Fortunately, I did do my homework at steps 3b and 4b. After a number of attempts to get the modified dot product routine working and the index calculations correct, it was immediately obvious when I did it correctly. The error between tests came up zero and I knew I was ready to move on.

### Intrinsics

Suppose instead of using LMS, I had chosen to implement the Normalized LMS. This algorithm requires a division each time the filter is updated. If your processor doesn't have division, this could mean an expensive software routine. And even worse, it will ruin software pipelining. The c6000 series has such a problem, but it also has an inverse approximation instruction, RCPSP. Using RCPSP with two short iterations of Newton-Rhapson you can get the true inverse.

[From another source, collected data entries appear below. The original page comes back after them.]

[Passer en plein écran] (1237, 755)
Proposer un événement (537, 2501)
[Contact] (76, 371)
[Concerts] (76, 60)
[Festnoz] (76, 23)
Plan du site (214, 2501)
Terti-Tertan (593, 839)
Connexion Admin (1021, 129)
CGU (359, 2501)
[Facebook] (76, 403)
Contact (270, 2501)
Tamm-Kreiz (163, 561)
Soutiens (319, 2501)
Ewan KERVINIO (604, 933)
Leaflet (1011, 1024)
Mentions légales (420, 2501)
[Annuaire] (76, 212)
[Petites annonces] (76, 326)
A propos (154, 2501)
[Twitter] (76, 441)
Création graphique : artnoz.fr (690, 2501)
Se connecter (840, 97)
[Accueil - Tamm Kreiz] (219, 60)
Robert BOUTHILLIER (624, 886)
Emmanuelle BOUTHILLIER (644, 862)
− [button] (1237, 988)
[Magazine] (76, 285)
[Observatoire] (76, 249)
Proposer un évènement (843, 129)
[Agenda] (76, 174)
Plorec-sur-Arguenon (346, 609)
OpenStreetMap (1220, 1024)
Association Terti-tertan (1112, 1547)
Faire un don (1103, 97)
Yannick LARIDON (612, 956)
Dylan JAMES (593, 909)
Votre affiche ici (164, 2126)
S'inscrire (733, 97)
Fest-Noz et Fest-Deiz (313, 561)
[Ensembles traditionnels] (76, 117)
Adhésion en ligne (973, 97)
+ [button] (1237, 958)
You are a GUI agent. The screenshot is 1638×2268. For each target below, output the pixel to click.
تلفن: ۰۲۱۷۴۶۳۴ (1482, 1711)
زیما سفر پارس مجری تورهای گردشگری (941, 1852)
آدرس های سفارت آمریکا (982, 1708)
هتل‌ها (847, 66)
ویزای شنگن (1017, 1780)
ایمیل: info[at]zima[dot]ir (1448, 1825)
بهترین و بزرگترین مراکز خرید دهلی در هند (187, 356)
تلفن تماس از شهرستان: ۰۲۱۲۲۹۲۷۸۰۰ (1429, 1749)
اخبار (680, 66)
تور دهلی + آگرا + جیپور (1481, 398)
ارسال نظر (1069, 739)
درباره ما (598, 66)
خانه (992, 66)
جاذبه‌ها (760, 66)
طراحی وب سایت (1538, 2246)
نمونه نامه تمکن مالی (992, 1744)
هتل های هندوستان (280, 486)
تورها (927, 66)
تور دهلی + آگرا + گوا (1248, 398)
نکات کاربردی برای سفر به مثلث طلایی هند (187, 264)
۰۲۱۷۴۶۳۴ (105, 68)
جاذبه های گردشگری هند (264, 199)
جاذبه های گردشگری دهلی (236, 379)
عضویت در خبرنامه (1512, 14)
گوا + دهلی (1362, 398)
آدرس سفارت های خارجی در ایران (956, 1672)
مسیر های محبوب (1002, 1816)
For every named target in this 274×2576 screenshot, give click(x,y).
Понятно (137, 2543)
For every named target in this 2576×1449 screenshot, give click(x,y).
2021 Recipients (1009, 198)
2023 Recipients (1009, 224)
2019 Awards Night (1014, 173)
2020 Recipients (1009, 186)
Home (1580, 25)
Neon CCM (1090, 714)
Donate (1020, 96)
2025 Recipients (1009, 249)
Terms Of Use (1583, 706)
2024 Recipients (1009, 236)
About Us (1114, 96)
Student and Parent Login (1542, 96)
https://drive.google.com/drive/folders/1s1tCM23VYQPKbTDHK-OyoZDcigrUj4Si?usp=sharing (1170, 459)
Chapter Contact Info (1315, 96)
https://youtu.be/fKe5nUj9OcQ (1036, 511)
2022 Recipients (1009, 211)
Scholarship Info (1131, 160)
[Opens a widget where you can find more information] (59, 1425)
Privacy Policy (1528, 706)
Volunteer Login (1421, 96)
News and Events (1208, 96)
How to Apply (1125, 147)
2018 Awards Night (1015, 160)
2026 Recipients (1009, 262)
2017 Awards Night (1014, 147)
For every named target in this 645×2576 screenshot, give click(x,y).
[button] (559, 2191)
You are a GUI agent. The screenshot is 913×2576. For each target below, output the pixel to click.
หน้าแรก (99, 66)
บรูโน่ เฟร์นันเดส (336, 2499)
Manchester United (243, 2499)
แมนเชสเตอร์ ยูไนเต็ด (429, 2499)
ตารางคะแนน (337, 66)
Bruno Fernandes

You can gain access to this instruction using what's known as instrinsics. These are just special c level functions that tell the compiler to insert the assembly instruction you want. For my work, I made separate INVERSE macros for the MATLAB and DSP targets. That way I get normal division in the mex file and the intrinsic version on the DSP target. Intrinsics are one more option you have for controlling what goes on at the assembly level without actually having to write assembly.

### Conclusion

Know your processor and your algorithms. Start with high level code first, and work your way down to the assembly level. Use optimized DSP routines wherever possible. If that fails, you can use special directives to help the compiler optimize your code. Resort to assembly only when it becomes absolutely necessary. Generate verification tests at each stage of development. By following these steps, when something goes wrong, you'll have some assurance that it's an electonics or acoustics problem and hopefully not your code.